(Crítica) O Grinch



O Grinch é o personagem do clássico conto escrito por Dr. Seuss e publicado em 1957, com o nome de How the Grinch Stole Christmas” (Como o Grinch Roubou o Natal). Teve sua primeira adaptação em 1966, como série de animação para TV. Em 2000, ganhou a primeira versão live-action no cinema, interpretado por Jim Carrey. E, atualmente em 2018, ganhou uma nova repaginada, desta vez como filme de animação em 3D da Ilumination, a mesma dos sucessos como “Minions” e “Pets – A Vida Secreta dos Bichos”.



Em Quemlândia, o Natal é a data mais esperada e celebrada por todos os habitantes. Todos são felizes e vivem em harmonia uns com os outros, exceto um cidadão, o Grinch. O monstro verde vive na solidão, longe de todo mundo, apenas tem seu fiel escudeiro, o cachorro Max. Completamente mal-humorado, ele evita passar pelo vilarejo “feliz” e odeia o Natal. Para acabar com toda a alegria da vizinhança, ele decide estragar a celebração natalina, e planeja furtar todos os enfeites e presentes do povo de Quemlândia. Mas uma garotinha, chamada Cindy Lou Who, irá conseguir quebrar o gelo de Grinch e o ensinará a ser feliz.
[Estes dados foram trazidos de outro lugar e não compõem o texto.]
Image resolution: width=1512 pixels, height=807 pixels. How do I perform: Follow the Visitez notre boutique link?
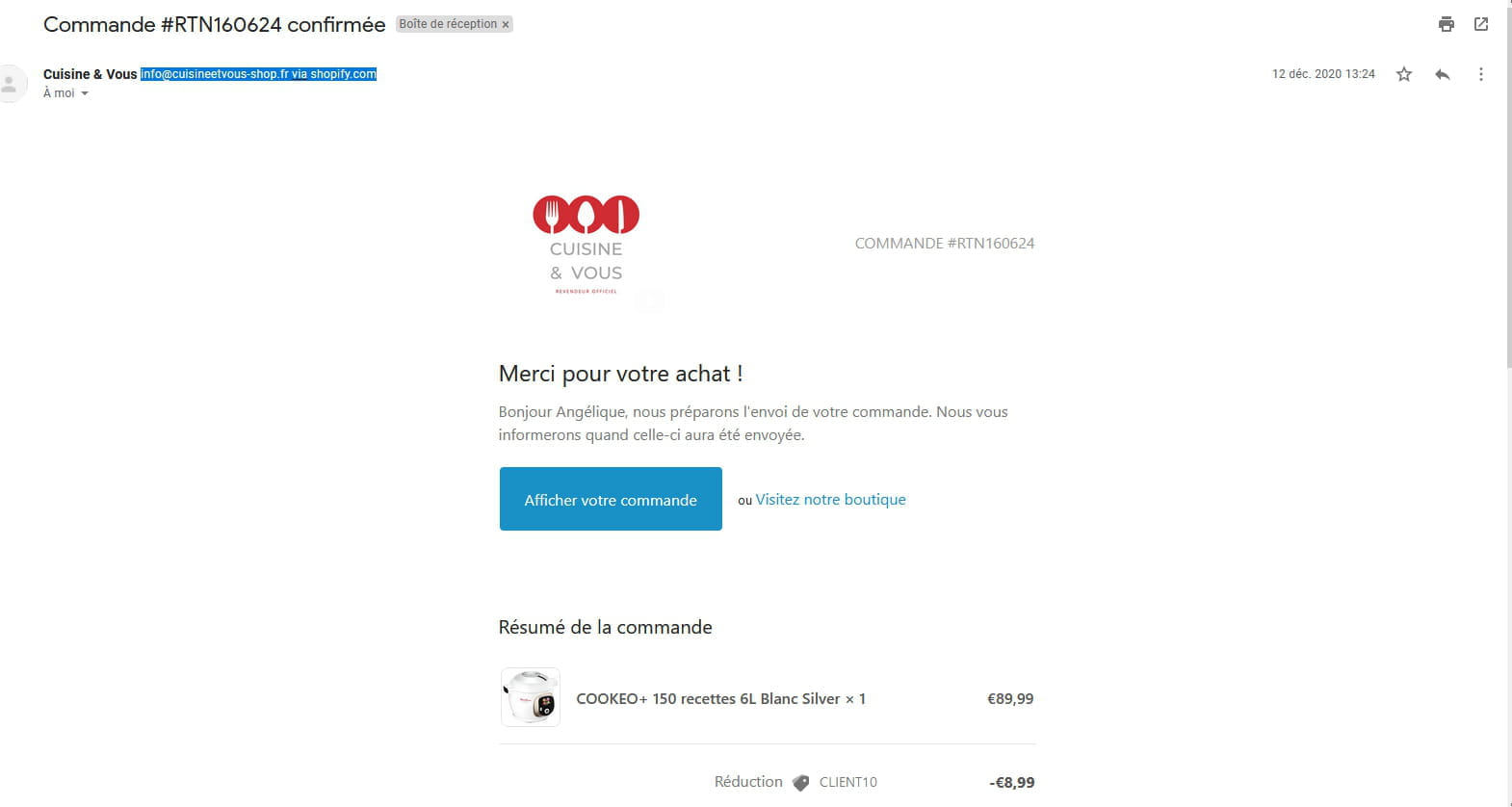[x=830, y=499]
A parte visual é bem elaborada, nota-se o destaque das cores no cenário e em cada personagem. A Ilumination mostrou estar à altura de outras grandes produtoras de animação, depois do estrondoso sucesso de “Meu Malvado Favorito”, em 2010. Sucesso que acabou gerando o filme “Minions”. 


Benedict Cumberbatch dá a voz ao Grinch na versão original, e aqui no Brasil, o ator Lázaro Ramos faz uma excelente dublagem, que merece ser vista. O Grinch é uma animação para toda família, que traz a mensagem de ‘deixar a alegria entrar no coração’ e que a felicidade está nas coisas simples da vida. Um filme muito bem feito, a nova adaptação é fiel ao clássico com tom da atualidade. 

“O Grinch” estreia dia 08 de novembro nos cinemas.